Après une semaine sans compétition, le Racing s'apprête à reprendre le Championnat en recevant, ce samedi soir, Valenciennes. La claque à Monaco a été digérée et les Strasbourgeois veulent repartir d'un nouveau pied. Pascal Johansen pense même que cette défaite peut être salutaire. Elle a permis à chacun de reprendre conscience des priorités du RCS.
Et qu'il y a encore des progrès à faire pour viser plus haut.
- Avec la réception de Valenciennes, ce samedi soir, c'est le début d'une série de rencontres difficiles pour le Racing. Comment les abordez-vous ?
- On est conscient que les quatre matches à venir seront compliqués. Mais, sincèrement, il n'y a aucun match facile pour nous cette année. Sur la série qui nous attend, nous ne serons pas les favoris mais ce ne sera pas injouable, loin de là. Lyon sera différent car c'est une équipe qui est au-dessus de toutes les autres. Même si on a pu voir qu'à Gerland certaines choses pouvaient se passer, Marseille l'a montré. En tout cas, nous verrons après les matches allers le nombre de points que nous totaliserons. Et puis, jouer Valenciennes, Rennes et Nancy à la Meinau n'est pas insurmontable. Il faudra prendre des points.
- Pourtant, à domicile, le Racing n'a plus gagné depuis fin août. Y a-t-il un syndrôme ?
- Franchement, on ne se prend pas la tête avec ça. Aucun match ne se ressemble. Face à Bordeaux, nous aurions pu gagner. C'a été un bon nul face à une bonne équipe du Championnat. Contre Paris, nous nous sommes retrouvés à 2-0 après vingt minutes de jeu. Si nous n'avions pas pris ces deux buts, nous aurions gagné, j'en suis sûr. Toutefois, à la Meinau, le contenu reste bon, quel que soit le résultat. Nous connaissons un manque d'efficacité plutôt qu'un manque de confiance. Ca n'a rien à voir avec certaines saisons passées où la situation était plus alarmante. Il faut continuer à jouer notre jeu et nous gagnerons à nouveau.
« Monaco ? Une piqûre de rappel »
- Comment le groupe a-t-il géré les quinze jours de trêve ?
- La première semaine a été une semaine de transition. Il y a eu un retour au calme psychologiquement. Nous avons travaillé physiquement et nous avons disputé un match amical en ayant, dans les jambes, une grosse séance physique le matin.
- La défaite à Monaco a-t-elle été digérée ? Quel a été le retour effectué sur ce match ?
- Comme le disait le coach, il y a des fois où certaines choses ne s'expliquent pas. Ce n'est que la première fois en quatorze matches que l'équipe est passée à côté. C'a été une défaillance collective, nous en sommes tous conscients. Pour un promu, ce genre de match survient plus tôt dans la saison, normalement. Et puis, c'était peut-être aussi un moment où les jambes étaient plus lourdes. Cette claque peut nous faire du bien.

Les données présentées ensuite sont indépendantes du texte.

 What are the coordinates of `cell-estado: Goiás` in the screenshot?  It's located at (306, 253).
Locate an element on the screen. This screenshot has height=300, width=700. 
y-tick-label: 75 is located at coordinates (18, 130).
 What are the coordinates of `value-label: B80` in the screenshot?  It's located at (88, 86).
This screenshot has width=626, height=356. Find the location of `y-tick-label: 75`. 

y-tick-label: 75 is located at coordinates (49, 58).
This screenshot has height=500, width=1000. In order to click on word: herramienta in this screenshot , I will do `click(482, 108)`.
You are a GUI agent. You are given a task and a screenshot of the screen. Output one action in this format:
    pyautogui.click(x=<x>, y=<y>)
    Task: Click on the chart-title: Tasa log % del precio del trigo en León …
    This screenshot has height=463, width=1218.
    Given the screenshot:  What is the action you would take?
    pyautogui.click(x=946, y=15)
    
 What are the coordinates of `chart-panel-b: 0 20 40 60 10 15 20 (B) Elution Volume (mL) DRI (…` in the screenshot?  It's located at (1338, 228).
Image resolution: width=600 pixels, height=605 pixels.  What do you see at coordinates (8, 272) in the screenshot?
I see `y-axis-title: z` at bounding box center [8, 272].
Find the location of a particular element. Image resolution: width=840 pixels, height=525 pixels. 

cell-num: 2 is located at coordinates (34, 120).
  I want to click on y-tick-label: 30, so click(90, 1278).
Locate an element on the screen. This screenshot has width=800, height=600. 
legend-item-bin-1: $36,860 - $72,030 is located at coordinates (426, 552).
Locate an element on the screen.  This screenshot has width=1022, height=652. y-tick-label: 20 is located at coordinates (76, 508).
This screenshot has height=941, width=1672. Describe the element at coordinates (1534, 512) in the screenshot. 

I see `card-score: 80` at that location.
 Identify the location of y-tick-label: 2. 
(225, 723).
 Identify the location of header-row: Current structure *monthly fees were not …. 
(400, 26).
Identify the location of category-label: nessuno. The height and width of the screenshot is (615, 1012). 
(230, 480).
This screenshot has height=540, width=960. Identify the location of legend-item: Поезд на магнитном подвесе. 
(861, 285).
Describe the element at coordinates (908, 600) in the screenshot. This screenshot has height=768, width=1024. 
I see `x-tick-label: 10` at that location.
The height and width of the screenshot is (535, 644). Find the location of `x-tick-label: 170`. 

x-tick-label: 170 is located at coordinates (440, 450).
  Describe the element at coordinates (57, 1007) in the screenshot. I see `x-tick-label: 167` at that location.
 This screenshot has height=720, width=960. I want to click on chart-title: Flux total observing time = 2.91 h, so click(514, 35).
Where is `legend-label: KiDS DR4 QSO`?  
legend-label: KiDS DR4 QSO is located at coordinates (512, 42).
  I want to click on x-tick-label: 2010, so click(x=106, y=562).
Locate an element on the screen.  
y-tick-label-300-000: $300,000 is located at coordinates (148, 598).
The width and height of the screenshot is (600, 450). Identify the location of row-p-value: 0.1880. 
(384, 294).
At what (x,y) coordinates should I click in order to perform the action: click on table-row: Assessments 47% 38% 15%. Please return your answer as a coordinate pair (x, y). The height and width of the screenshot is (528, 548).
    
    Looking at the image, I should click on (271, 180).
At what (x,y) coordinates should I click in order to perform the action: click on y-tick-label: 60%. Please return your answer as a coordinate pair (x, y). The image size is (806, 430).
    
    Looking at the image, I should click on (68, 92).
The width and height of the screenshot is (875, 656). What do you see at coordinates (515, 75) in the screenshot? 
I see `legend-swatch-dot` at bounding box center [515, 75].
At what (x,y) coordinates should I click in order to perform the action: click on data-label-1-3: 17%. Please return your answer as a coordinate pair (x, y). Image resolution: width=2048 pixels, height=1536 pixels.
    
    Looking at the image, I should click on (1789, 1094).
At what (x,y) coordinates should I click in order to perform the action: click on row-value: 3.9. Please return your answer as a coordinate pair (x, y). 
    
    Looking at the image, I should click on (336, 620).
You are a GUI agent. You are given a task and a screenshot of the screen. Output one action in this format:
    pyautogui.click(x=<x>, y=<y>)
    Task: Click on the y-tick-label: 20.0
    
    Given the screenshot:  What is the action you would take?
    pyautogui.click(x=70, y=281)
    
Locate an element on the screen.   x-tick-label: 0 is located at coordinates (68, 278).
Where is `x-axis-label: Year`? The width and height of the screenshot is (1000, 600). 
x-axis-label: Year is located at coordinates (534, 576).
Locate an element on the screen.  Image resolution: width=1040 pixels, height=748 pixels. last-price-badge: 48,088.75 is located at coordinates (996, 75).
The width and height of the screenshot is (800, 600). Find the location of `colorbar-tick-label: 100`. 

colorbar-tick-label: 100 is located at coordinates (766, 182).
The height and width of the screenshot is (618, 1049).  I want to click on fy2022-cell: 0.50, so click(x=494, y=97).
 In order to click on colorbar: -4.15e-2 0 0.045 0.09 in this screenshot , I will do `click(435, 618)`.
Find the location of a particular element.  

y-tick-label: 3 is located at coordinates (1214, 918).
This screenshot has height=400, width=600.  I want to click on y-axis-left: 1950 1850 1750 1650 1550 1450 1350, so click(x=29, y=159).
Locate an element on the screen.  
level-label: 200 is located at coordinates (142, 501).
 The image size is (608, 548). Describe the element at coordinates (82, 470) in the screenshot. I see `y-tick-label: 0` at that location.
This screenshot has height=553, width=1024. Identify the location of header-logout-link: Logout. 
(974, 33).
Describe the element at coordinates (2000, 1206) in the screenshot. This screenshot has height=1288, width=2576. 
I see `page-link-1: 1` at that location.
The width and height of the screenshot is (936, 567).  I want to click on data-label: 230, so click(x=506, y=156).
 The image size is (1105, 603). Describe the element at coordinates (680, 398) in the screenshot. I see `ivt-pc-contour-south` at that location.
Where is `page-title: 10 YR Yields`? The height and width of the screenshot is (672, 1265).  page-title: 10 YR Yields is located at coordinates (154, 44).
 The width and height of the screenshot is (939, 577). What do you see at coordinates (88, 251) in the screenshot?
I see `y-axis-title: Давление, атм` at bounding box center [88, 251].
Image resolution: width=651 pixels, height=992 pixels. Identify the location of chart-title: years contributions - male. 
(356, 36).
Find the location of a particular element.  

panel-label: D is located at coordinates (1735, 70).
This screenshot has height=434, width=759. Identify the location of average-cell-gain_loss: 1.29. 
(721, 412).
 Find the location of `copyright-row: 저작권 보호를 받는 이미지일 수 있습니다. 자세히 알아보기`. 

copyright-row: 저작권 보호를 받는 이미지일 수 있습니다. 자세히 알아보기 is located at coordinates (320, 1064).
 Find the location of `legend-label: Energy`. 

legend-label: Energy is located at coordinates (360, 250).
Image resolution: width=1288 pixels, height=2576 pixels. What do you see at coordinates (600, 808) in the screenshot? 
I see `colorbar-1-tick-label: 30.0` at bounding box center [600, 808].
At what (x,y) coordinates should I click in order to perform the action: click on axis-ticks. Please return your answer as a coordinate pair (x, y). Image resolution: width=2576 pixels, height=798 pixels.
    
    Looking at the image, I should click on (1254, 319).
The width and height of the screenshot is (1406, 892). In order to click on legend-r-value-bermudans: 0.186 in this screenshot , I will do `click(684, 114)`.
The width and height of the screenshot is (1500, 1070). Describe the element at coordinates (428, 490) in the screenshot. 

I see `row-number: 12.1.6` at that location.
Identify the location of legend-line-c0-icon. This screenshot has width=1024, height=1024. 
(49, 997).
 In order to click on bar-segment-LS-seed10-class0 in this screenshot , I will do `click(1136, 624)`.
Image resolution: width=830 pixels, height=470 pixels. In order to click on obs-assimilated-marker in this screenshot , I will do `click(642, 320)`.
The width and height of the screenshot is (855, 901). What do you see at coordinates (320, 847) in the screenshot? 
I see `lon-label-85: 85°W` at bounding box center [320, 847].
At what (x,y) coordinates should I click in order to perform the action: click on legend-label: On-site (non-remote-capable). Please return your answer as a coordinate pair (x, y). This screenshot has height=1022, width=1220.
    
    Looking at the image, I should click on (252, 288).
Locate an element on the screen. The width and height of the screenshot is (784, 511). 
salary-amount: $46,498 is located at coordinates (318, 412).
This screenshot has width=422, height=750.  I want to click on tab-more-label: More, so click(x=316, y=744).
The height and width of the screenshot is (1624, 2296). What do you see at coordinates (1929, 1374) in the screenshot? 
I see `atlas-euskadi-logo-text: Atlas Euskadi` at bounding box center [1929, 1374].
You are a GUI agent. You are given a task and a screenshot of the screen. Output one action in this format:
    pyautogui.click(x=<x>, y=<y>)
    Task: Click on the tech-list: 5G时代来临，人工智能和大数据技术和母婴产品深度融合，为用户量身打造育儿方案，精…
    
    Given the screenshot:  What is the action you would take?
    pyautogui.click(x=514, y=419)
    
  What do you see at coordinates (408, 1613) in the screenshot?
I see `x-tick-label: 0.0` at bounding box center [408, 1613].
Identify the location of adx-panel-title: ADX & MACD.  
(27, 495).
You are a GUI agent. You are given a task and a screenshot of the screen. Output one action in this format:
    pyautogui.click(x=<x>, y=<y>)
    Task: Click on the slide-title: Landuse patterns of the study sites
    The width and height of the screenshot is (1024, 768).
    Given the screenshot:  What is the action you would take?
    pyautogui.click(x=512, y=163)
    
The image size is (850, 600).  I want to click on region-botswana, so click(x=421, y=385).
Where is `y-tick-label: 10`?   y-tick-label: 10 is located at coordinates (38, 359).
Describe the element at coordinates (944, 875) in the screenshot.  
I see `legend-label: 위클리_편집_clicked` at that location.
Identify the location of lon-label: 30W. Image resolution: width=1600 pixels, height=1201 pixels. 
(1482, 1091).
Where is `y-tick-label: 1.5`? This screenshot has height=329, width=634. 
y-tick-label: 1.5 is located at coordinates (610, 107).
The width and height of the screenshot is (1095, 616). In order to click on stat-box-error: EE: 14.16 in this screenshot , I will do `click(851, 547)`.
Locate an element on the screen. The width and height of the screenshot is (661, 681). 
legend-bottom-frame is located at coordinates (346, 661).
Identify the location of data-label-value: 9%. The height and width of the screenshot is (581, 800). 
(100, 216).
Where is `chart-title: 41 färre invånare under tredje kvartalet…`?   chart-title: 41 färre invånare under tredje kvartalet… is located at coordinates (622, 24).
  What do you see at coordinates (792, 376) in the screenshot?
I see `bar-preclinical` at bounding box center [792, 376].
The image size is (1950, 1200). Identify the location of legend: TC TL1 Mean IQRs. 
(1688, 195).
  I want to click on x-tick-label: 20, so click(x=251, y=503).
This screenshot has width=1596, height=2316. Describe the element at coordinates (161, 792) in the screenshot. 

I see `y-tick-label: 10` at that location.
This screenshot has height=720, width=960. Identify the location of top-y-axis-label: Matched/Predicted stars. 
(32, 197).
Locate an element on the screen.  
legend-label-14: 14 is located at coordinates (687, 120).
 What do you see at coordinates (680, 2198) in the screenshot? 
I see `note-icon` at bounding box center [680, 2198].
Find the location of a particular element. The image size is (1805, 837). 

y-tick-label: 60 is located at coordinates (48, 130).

Peut-être avons-nous été trop détendus là-bas. C'est une piqûre de rappel. Il faut se bouger contre Valenciennes pour retrouver notre jeu et le chemin de la victoire.
« Il nous manque quelque chose »
- Le Championnat et le classement sont très serrés. Le Racing regarde-t-il plus vers le haut ou toujours vers le bas ?
- On sait qu'en cas de mauvais résultats, on plongera vers le bas du classement. Mais si nous nous lançons sur une série posirtive, on l'a vu en début de saison et il n'y a pas si longtemps, on peut regarder vers le haut très rapidement. C'est intéressant. En tout cas, on veut rester le plus longtemps possible dans cette première moitié du classement. Comme ça, il n'y a pas de pression du résultat à gérer pour un groupe qui demeure relativement jeune. Et puis, on peut prendre plus de plaisir et cela donne des matches comme celui à Lille, par exemple. Le rôle de trouble-fête nous convient bien.
- Le Racing a-t-il, à un moment, oublier que l'objectif prioritaire était le maintien ?
- Peut-être que nous nous sommes grisés. Mais on a pu remarquer aussi qu'à chaque fois que nous avions l'occasion de passer un cap au classement, on s'est loupé. Quand il y a eu la possibilité de s'installer dans la première moitié du classement, nous n'avons pas saisi l'opportunité. Cela prouve quand même qu'il nous manque quelque chose et qu'il ne faut pas nous prendre pour ce que nous ne sommes pas. Il y a encore des choses à travailler dans ce groupe. On peut progresser. Restons vigilants, sinon les mésaventures vécues à Monaco peuvent se reproduire.